Pull out of the data below the stretch of lines bounded by the one containing "และคงราคาจำหน่ายเท่าเดิมแม่ต้นทุนจะเพิ่ม (528, 473)" and the one containing "Screenshot is 1366x1516.", both bounds included, unchanged.

Extracted data entries
□ □ □ □

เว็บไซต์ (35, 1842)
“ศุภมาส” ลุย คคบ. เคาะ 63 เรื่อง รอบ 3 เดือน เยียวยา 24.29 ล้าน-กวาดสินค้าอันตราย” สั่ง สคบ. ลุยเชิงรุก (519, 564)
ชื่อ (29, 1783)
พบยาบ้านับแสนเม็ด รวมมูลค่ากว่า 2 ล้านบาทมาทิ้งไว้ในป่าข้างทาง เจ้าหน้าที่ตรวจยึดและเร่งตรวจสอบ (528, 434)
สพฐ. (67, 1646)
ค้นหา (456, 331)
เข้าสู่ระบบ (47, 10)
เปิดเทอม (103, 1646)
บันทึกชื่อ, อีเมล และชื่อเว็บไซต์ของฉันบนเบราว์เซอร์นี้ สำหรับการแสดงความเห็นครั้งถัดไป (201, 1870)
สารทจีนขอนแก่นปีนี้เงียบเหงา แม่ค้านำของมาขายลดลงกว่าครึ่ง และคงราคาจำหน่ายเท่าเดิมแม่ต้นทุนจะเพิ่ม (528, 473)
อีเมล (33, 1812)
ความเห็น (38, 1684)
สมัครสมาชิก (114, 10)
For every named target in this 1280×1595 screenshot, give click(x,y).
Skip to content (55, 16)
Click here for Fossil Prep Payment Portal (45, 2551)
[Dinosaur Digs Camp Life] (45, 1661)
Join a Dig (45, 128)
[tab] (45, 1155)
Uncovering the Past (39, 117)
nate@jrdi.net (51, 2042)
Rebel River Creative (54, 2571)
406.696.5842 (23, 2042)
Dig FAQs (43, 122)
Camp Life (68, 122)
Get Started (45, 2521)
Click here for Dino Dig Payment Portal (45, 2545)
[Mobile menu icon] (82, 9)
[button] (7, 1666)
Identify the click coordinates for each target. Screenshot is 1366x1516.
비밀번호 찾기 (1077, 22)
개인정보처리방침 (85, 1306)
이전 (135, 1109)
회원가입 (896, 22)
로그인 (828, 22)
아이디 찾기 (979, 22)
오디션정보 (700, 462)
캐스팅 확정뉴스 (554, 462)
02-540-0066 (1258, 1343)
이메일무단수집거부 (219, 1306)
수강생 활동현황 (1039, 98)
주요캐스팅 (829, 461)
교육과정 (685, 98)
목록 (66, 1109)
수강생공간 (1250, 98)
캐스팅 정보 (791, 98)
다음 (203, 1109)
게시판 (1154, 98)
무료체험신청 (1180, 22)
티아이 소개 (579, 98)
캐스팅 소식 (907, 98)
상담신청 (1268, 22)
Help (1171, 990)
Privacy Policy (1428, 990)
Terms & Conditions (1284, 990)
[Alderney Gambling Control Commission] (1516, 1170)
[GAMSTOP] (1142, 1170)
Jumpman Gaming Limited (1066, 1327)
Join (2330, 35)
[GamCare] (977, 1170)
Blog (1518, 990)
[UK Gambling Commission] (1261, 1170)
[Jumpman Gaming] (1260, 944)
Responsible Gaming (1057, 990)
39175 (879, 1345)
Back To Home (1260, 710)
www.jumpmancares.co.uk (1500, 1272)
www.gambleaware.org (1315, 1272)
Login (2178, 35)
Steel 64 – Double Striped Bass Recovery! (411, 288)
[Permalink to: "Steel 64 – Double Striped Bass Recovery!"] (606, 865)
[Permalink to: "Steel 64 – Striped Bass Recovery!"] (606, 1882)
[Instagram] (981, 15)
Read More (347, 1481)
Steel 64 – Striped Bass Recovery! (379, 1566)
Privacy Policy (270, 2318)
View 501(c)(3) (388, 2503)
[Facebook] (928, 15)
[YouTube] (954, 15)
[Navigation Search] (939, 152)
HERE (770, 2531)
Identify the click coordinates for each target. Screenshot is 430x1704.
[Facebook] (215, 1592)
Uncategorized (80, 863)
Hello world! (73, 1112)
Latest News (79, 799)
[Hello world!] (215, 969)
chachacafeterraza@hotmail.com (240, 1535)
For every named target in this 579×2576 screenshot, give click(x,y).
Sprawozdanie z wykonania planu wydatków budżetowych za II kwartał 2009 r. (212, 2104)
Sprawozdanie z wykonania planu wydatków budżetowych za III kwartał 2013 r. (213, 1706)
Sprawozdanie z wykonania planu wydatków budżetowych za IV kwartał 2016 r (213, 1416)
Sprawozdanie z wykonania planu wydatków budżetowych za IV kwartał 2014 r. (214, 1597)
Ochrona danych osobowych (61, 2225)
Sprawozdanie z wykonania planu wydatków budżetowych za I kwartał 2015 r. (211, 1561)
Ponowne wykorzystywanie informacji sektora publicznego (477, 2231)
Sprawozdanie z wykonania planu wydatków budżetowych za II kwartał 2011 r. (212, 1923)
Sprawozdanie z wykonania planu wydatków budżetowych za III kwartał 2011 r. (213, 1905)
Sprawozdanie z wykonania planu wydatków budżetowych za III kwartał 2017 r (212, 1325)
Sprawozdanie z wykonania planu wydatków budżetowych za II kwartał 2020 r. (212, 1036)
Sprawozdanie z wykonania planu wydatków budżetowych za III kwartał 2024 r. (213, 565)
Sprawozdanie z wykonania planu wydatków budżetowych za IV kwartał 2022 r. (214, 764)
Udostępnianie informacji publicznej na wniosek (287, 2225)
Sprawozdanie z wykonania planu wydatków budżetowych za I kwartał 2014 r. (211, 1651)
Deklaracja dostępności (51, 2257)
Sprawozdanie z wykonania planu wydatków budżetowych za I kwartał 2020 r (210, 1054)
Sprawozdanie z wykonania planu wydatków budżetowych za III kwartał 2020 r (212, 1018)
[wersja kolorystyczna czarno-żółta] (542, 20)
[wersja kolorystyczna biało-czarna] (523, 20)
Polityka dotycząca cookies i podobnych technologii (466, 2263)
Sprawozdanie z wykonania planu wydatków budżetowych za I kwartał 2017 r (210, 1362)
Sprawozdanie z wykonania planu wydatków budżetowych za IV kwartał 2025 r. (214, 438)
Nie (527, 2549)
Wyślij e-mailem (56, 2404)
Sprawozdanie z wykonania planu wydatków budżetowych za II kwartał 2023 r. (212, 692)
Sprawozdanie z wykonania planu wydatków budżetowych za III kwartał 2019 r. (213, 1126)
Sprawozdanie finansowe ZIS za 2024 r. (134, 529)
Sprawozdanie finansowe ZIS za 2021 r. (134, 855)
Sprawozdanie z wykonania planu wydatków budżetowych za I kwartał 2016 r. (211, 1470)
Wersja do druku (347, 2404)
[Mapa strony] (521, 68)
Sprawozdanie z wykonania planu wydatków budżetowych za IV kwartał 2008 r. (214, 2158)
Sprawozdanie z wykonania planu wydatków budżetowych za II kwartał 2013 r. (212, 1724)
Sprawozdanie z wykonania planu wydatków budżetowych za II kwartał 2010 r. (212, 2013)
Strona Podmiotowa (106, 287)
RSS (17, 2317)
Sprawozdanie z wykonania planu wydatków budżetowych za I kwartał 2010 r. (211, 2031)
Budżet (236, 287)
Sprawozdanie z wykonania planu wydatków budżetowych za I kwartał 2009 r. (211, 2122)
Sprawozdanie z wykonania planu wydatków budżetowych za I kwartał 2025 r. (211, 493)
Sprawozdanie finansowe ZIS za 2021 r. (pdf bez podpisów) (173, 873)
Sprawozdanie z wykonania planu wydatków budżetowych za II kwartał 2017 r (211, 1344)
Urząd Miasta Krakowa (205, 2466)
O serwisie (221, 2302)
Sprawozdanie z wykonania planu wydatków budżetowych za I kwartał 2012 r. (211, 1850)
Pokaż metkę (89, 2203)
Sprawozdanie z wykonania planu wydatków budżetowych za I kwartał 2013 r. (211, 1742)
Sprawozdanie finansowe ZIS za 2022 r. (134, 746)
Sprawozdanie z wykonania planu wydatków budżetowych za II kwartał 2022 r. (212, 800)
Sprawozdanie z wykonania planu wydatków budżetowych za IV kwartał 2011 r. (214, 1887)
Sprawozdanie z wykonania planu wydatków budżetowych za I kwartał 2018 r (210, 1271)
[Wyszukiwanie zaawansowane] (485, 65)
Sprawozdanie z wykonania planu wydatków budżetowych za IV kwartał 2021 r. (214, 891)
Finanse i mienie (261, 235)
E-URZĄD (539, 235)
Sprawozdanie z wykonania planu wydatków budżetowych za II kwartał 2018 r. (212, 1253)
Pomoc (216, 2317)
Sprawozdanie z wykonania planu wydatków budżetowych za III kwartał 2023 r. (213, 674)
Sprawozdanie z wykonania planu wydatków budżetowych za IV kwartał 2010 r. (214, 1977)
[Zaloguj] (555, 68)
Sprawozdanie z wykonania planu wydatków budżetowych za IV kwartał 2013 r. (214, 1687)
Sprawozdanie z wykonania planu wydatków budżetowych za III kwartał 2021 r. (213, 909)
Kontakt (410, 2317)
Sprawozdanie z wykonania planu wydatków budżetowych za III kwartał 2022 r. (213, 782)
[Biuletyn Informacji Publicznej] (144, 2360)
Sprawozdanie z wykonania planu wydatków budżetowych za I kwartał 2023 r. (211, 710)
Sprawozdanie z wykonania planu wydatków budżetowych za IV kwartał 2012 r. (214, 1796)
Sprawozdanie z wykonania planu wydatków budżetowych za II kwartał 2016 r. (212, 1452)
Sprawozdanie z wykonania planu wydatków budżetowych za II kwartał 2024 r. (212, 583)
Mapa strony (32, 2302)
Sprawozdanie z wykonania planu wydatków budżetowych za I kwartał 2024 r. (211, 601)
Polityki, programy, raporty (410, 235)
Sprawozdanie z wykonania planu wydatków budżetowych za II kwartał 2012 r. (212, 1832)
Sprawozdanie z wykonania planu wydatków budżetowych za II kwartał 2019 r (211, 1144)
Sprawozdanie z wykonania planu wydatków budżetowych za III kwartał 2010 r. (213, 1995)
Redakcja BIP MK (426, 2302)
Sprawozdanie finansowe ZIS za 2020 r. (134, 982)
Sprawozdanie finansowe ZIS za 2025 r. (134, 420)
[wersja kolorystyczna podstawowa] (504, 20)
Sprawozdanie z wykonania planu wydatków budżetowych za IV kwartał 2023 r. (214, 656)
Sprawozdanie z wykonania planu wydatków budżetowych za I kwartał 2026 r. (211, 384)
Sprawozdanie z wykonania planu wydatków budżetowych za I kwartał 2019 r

□ □ □ □

Task solution:
สารทจีนขอนแก่นปีนี้เงียบเหงา แม่ค้านำของมาขายลดลงกว่าครึ่ง และคงราคาจำหน่ายเท่าเดิมแม่ต้นทุนจะเพิ่ม (528, 473)
อีเมล (33, 1812)
ความเห็น (38, 1684)
สมัครสมาชิก (114, 10)
For every named target in this 1280×1595 screenshot, give click(x,y).
Skip to content (55, 16)
Click here for Fossil Prep Payment Portal (45, 2551)
[Dinosaur Digs Camp Life] (45, 1661)
Join a Dig (45, 128)
[tab] (45, 1155)
Uncovering the Past (39, 117)
nate@jrdi.net (51, 2042)
Rebel River Creative (54, 2571)
406.696.5842 (23, 2042)
Dig FAQs (43, 122)
Camp Life (68, 122)
Get Started (45, 2521)
Click here for Dino Dig Payment Portal (45, 2545)
[Mobile menu icon] (82, 9)
[button] (7, 1666)
Identify the click coordinates for each target. Screenshot is 1366x1516.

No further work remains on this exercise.